In the first times, Fire had a dream, but when the night came it faded. Without form for his dream, fire pouted. He sunk down to lowest spark, and there felt the tug of Earth: the older sister, silent and unmoving. Fire hadn’t paid much attention to Earth before. Always sweeping off to the next adventure, Fire usually moved over Earth without observing her solid shape. But down close to her now, he felt a certain power.
“Dream needs Earth to live,” thought Fire, and he hatched his plan.
When Earth was sleeping – which was most of the time – he would let his billion little sparks down into the smallest parts of her, the cells. Then lit with his light and energy, solid bits of Earth would rise.
And so it was that fire fell into earth and out of it rose fern and fish, bird and beast. One night a beast learned to dream and in the morning felt the memory of it tingle in her hands. On that day, when fire, earth, and dream were mixed, she stepped into her human being.
Above a Winter Solstice bonfire burns at Arcadia Wildlife Sanctuary. Photo by John Laux.
Learn More: This little tale flows from the understanding of cells that I gleaned from Rachel Carson’s Silent Spring. The science might not be totally up-to-date, but her ability to inspire awe in natural processes is timeless.
- How do you listen to your dreams? What do they inspire?

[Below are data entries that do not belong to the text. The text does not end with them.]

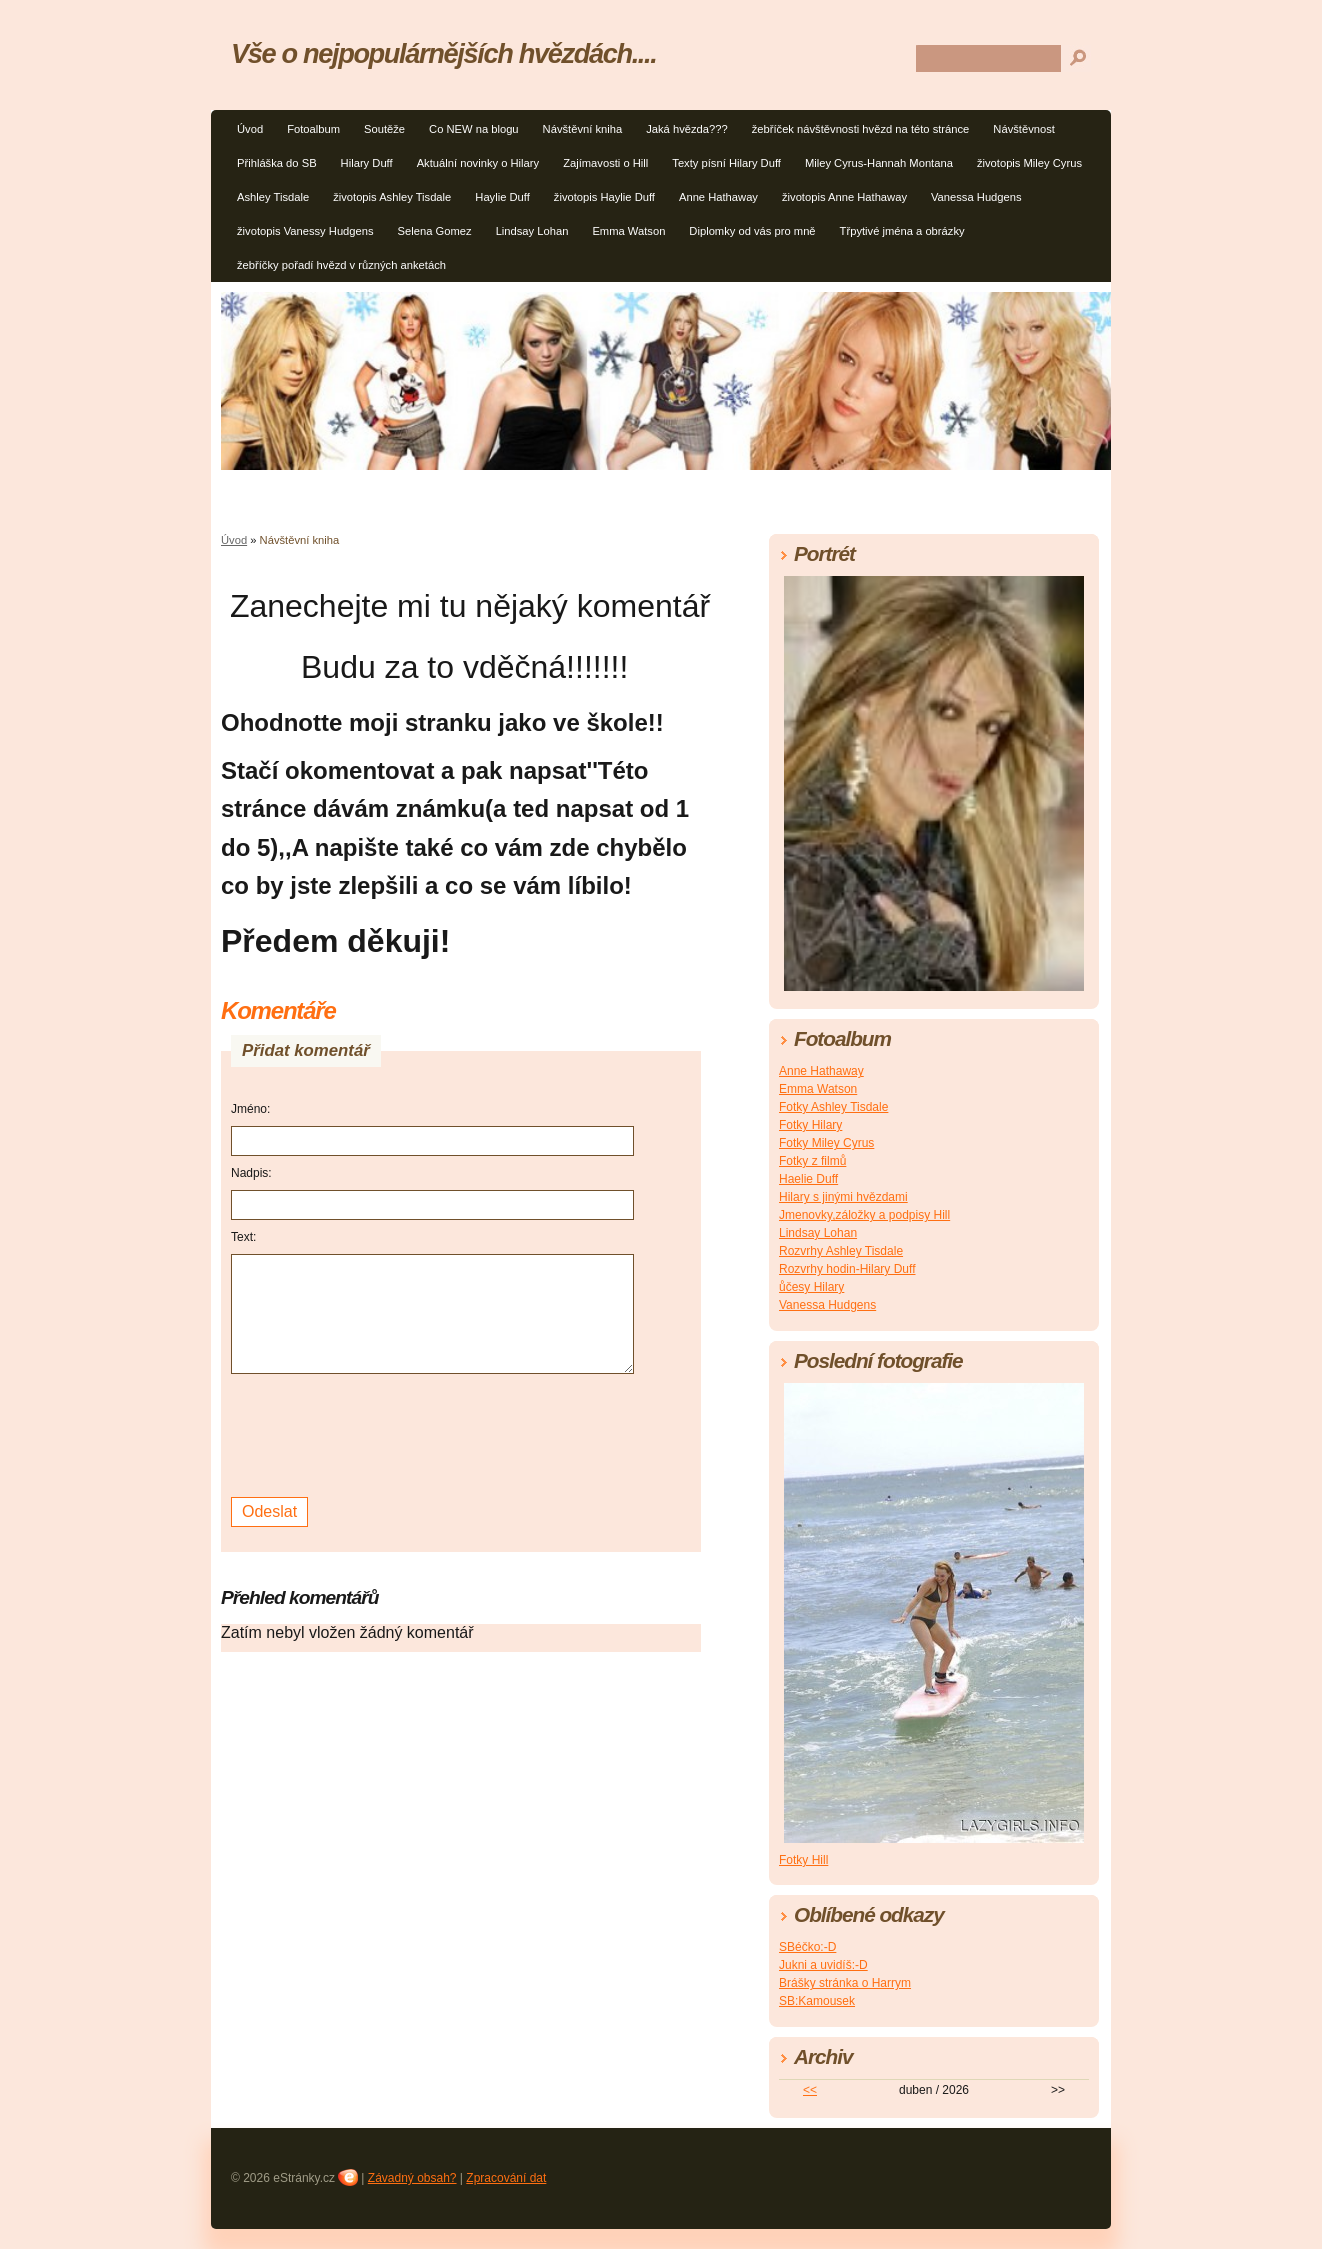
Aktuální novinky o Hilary (478, 163)
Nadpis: (251, 1173)
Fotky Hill (803, 1860)
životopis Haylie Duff (604, 197)
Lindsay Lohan (532, 231)
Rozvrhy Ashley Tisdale (841, 1251)
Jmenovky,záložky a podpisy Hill (864, 1215)
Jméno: (250, 1109)
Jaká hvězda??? (686, 129)
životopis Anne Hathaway (844, 197)
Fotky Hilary (810, 1125)
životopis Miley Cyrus (1029, 163)
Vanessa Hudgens (976, 197)
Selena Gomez (435, 231)
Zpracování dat (506, 2178)
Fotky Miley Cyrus (826, 1143)
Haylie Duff (502, 197)
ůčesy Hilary (811, 1287)
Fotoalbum (313, 129)
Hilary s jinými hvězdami (843, 1197)
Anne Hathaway (718, 197)
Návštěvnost (1024, 129)
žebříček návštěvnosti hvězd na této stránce (861, 129)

How do – or might – you make them real?
- What might be the source of your dreams? (Perhaps you might tell a fantastical tale about their source just for fun.)
- What might the Earth be dreaming through you at this time? (This is a question ask by ecotheologian Thomas Berry.)

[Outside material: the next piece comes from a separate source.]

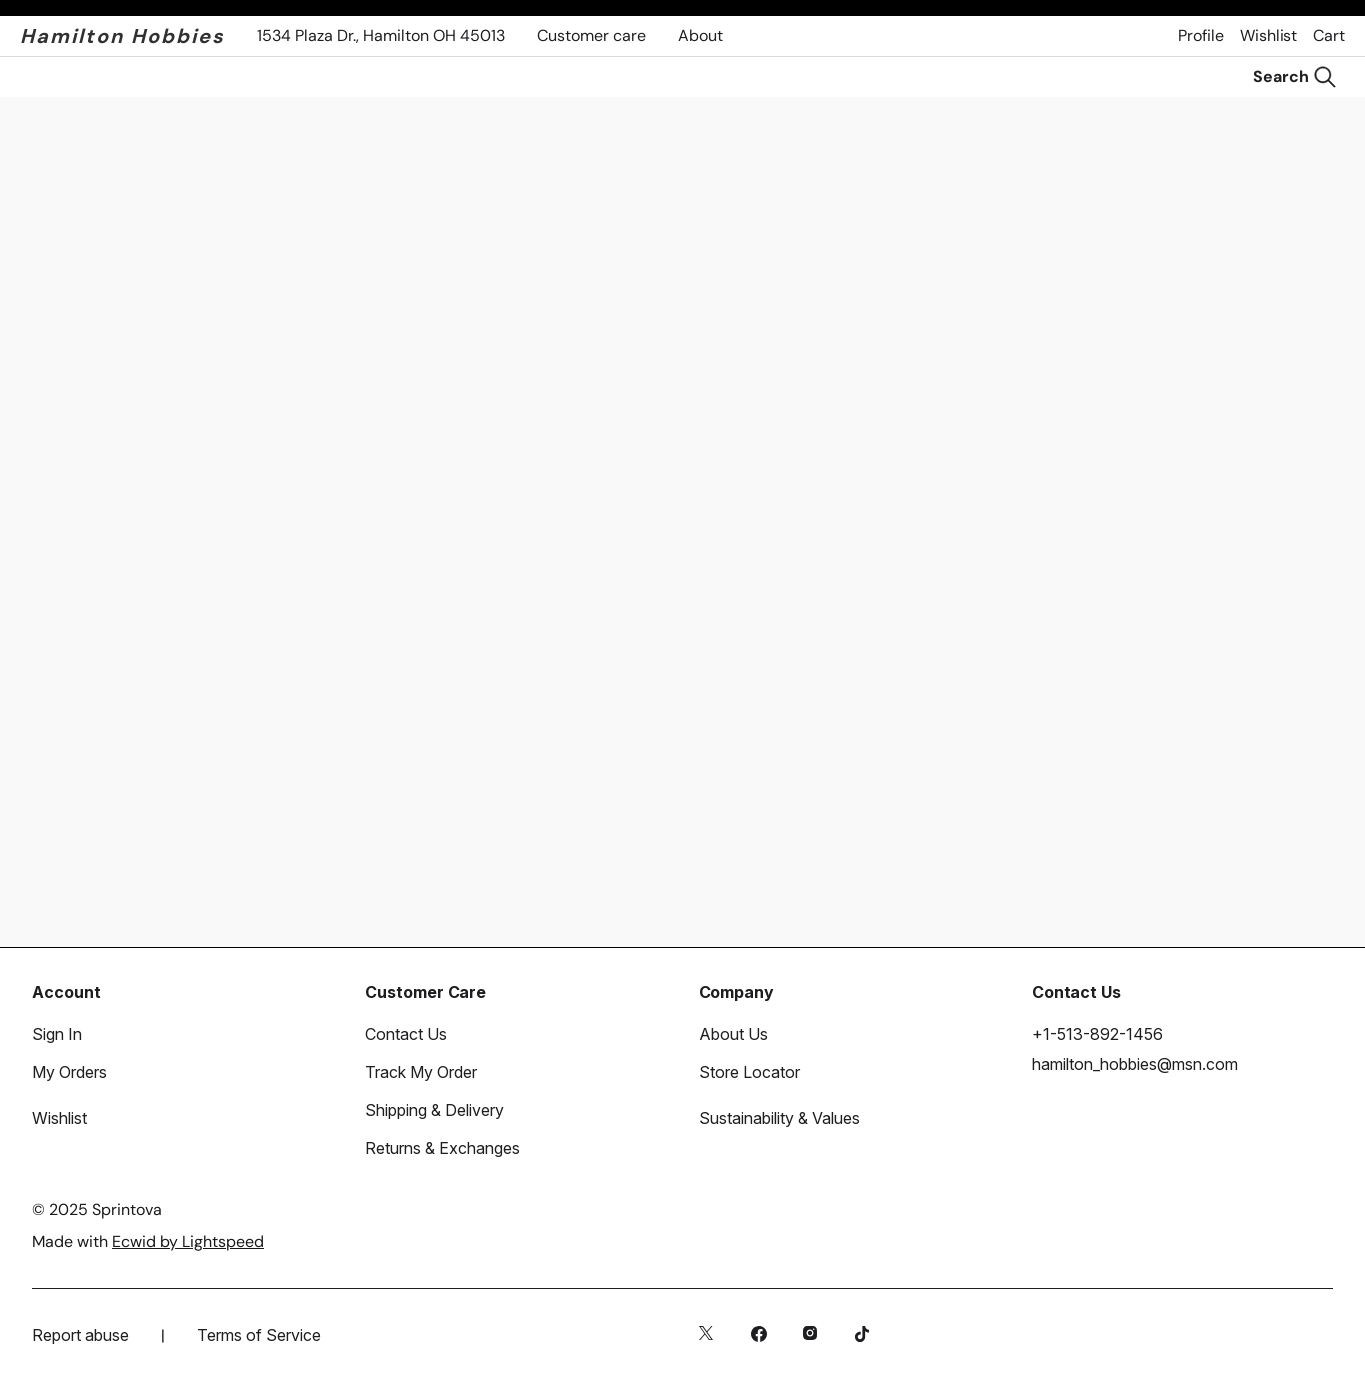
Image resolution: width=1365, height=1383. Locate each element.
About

Contemplative Practice: Close your eyes and take a few deep breaths. Let a part of your body call you attention (your stomach or your left thumb, any part at all). Breathe in slowly and deeply and imagine that this breath is feeding all the little fires of your cells there. Spend some time doing this. Then open yourself to a message from this part of your body about action to take in the world. Let whatever comes, come. It might be a direct message or not. The inspiration might come later. But if/when you get a message, take an action to follow up.
Nature Awareness: Watch flames dance. You could do this with a candle, but if you have a chance to (safely) build or attend a bonfire, that let’s you experience fire outside and in a bigger way.